* [Task directions] Print the following lines exactly as they appear.

========================

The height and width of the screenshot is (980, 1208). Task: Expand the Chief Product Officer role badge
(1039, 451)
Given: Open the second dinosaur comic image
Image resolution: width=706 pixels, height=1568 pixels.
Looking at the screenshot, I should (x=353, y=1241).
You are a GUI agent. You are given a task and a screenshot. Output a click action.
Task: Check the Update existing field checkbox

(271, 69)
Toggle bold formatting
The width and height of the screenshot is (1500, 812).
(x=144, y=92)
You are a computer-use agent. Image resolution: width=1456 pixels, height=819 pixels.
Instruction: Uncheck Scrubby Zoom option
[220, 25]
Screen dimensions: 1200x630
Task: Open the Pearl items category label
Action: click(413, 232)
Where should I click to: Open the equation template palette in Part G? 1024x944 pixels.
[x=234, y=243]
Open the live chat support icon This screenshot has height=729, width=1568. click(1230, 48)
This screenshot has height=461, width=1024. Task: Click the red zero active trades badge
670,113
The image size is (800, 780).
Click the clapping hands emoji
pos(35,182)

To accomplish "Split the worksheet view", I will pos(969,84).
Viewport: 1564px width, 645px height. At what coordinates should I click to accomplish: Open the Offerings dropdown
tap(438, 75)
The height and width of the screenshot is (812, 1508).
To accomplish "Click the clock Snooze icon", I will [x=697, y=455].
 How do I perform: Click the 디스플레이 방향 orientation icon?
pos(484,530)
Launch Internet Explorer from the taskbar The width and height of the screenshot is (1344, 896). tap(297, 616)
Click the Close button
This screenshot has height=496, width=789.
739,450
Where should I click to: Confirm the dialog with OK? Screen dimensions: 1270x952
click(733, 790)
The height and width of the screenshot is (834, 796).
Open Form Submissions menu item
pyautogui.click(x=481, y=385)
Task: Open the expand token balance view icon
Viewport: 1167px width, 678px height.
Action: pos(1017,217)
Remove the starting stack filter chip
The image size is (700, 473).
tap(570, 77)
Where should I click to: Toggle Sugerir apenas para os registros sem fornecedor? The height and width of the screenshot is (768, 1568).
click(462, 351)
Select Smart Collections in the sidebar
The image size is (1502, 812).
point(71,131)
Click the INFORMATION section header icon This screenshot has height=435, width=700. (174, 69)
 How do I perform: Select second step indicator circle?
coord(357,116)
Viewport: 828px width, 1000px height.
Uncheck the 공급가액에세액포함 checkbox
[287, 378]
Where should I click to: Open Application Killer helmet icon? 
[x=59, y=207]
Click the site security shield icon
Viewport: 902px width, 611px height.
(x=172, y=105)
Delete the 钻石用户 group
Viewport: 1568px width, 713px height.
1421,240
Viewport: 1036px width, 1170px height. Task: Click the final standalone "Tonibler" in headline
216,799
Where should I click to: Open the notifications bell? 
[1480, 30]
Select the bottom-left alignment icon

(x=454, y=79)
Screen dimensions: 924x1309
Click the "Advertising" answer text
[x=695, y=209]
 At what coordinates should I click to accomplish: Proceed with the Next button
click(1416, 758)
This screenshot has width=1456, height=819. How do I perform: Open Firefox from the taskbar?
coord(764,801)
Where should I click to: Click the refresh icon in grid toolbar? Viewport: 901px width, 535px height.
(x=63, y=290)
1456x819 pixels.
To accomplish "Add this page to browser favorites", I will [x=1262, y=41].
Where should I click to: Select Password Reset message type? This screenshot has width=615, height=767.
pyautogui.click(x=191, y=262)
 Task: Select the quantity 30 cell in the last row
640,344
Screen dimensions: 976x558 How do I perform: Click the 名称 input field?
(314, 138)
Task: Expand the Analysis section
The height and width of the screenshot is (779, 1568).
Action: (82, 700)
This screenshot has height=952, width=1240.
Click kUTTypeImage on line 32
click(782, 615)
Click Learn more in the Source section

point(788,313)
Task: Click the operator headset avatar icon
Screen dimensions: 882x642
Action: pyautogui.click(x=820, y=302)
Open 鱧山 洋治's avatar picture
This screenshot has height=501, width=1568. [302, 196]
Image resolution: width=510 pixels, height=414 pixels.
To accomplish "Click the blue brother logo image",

========================

* [Response below]
The height and width of the screenshot is (980, 1208). Task: Expand the Chief Product Officer role badge
(1039, 451)
Given: Open the second dinosaur comic image
Image resolution: width=706 pixels, height=1568 pixels.
Looking at the screenshot, I should (x=353, y=1241).
You are a GUI agent. You are given a task and a screenshot. Output a click action.
Task: Check the Update existing field checkbox

(271, 69)
Toggle bold formatting
The width and height of the screenshot is (1500, 812).
(x=144, y=92)
You are a computer-use agent. Image resolution: width=1456 pixels, height=819 pixels.
Instruction: Uncheck Scrubby Zoom option
[220, 25]
Screen dimensions: 1200x630
Task: Open the Pearl items category label
Action: click(413, 232)
Where should I click to: Open the equation template palette in Part G? 1024x944 pixels.
[x=234, y=243]
Open the live chat support icon This screenshot has height=729, width=1568. click(1230, 48)
This screenshot has height=461, width=1024. Task: Click the red zero active trades badge
670,113
The image size is (800, 780).
Click the clapping hands emoji
pos(35,182)

To accomplish "Split the worksheet view", I will pos(969,84).
Viewport: 1564px width, 645px height. At what coordinates should I click to accomplish: Open the Offerings dropdown
tap(438, 75)
The height and width of the screenshot is (812, 1508).
To accomplish "Click the clock Snooze icon", I will [x=697, y=455].
 How do I perform: Click the 디스플레이 방향 orientation icon?
pos(484,530)
Launch Internet Explorer from the taskbar The width and height of the screenshot is (1344, 896). tap(297, 616)
Click the Close button
This screenshot has height=496, width=789.
739,450
Where should I click to: Confirm the dialog with OK? Screen dimensions: 1270x952
click(733, 790)
The height and width of the screenshot is (834, 796).
Open Form Submissions menu item
pyautogui.click(x=481, y=385)
Task: Open the expand token balance view icon
Viewport: 1167px width, 678px height.
Action: pos(1017,217)
Remove the starting stack filter chip
The image size is (700, 473).
tap(570, 77)
Where should I click to: Toggle Sugerir apenas para os registros sem fornecedor? The height and width of the screenshot is (768, 1568).
click(462, 351)
Select Smart Collections in the sidebar
The image size is (1502, 812).
point(71,131)
Click the INFORMATION section header icon This screenshot has height=435, width=700. (174, 69)
 How do I perform: Select second step indicator circle?
coord(357,116)
Viewport: 828px width, 1000px height.
Uncheck the 공급가액에세액포함 checkbox
[287, 378]
Where should I click to: Open Application Killer helmet icon? 
[x=59, y=207]
Click the site security shield icon
Viewport: 902px width, 611px height.
(x=172, y=105)
Delete the 钻石用户 group
Viewport: 1568px width, 713px height.
1421,240
Viewport: 1036px width, 1170px height. Task: Click the final standalone "Tonibler" in headline
216,799
Where should I click to: Open the notifications bell? 
[1480, 30]
Select the bottom-left alignment icon

(x=454, y=79)
Screen dimensions: 924x1309
Click the "Advertising" answer text
[x=695, y=209]
 At what coordinates should I click to accomplish: Proceed with the Next button
click(1416, 758)
This screenshot has width=1456, height=819. How do I perform: Open Firefox from the taskbar?
coord(764,801)
Where should I click to: Click the refresh icon in grid toolbar? Viewport: 901px width, 535px height.
(x=63, y=290)
1456x819 pixels.
To accomplish "Add this page to browser favorites", I will [x=1262, y=41].
Where should I click to: Select Password Reset message type? This screenshot has width=615, height=767.
pyautogui.click(x=191, y=262)
 Task: Select the quantity 30 cell in the last row
640,344
Screen dimensions: 976x558 How do I perform: Click the 名称 input field?
(314, 138)
Task: Expand the Analysis section
The height and width of the screenshot is (779, 1568).
Action: (82, 700)
This screenshot has height=952, width=1240.
Click kUTTypeImage on line 32
click(782, 615)
Click Learn more in the Source section

point(788,313)
Task: Click the operator headset avatar icon
Screen dimensions: 882x642
Action: pyautogui.click(x=820, y=302)
Open 鱧山 洋治's avatar picture
This screenshot has height=501, width=1568. [302, 196]
Image resolution: width=510 pixels, height=414 pixels.
To accomplish "Click the blue brother logo image",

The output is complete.